* **Provided data**
* Start *

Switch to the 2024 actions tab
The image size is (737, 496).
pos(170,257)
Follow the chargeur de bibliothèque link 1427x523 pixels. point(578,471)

* End *
* Start *

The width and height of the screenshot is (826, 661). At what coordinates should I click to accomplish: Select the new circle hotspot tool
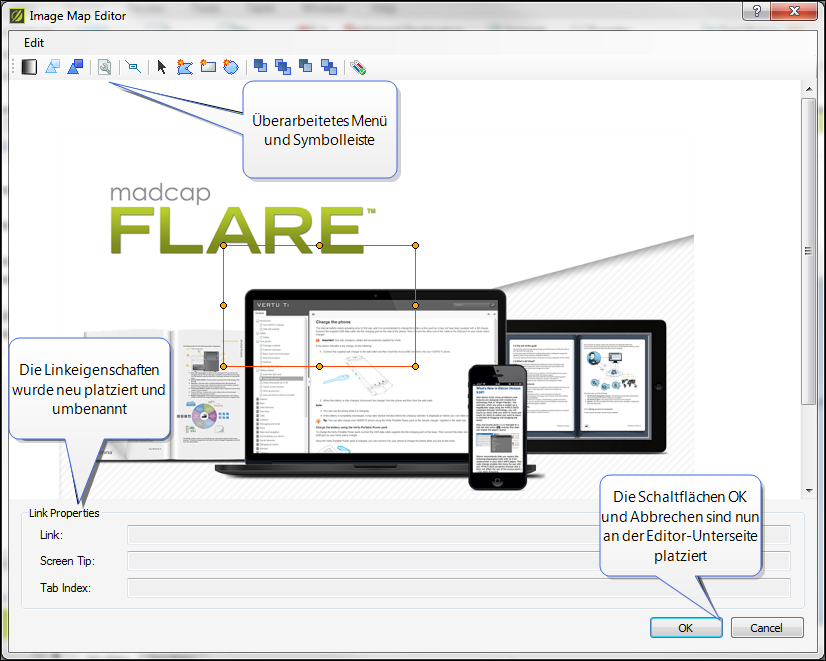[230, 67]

* End *

* **Written exercise**
Put the lines of the material into a JSON list of strings, one string per line and no blank lines, starting at the line containing "Switch to the 2024 actions tab" and ending at the line containing "Follow the chargeur".

* **Response**
[
  "Switch to the 2024 actions tab",
  "The image size is (737, 496).",
  "pos(170,257)",
  "Follow the chargeur de bibliothèque link 1427x523 pixels. point(578,471)"
]